Charles Berstad

Personal information
- Full name: Einar Charles Berstad
- Date of birth: 29 November 1964 (age 61)
- Height: 1.83 m (6 ft 0 in)
- Position: Defender

Senior career*
- Years: Team / Apps / (Gls)
- Disenå
- Skarnes
- 1983–1992: Kongsvinger / 191 / (6)
- 1993–1994: Bodø/Glimt / 31 / (?)
- 1995–1998: Kongsvinger / 81 / (3)
- 1998–1999: Ikast/Midtjylland
- 1999–2000: Ham-Kam / 9 / (0)
- 2002: Hamar

Managerial career
- 2001: Ham-Kam
- 2002: Hamar (playing coach)
- 2003–2004: Fauske/Sprint
- 2007: Nybergsund
- 2008–2009: Mo

= Charles Berstad =

Norwegian footballer and coach (born 1964)

Charles Berstad (born 29 November 1964) is a retired Norwegian football player and current coach.

He played for Disenå, Skarnes before playing for Kongsvinger from 1983 to 1992. He then played for Bodø/Glimt from 1993 to 1994, then Kongsvinger again from 1995 to 1998. Berstad has played 303 matches in Tippeligaen, the highest level of football in Norway, and is currently ranked 21st amongst players with the most games played.

He left Kongsvinger and joined Danish club Ikast FS, which in 1999 became FC Midtjylland.

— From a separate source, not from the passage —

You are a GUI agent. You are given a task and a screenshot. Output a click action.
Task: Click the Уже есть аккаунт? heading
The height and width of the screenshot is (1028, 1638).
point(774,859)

He played for Ham-Kam from the summer of 1999 to 2000. He coached Ham-Kam in 2001 before being playing coach of Hamar in 2002. He coached the northern team Fauske/Sprint, then Nybergsund not far from Hamar before signing for another northern team Mo ahead of the 2008 season. He resigned from Mo in July 2009.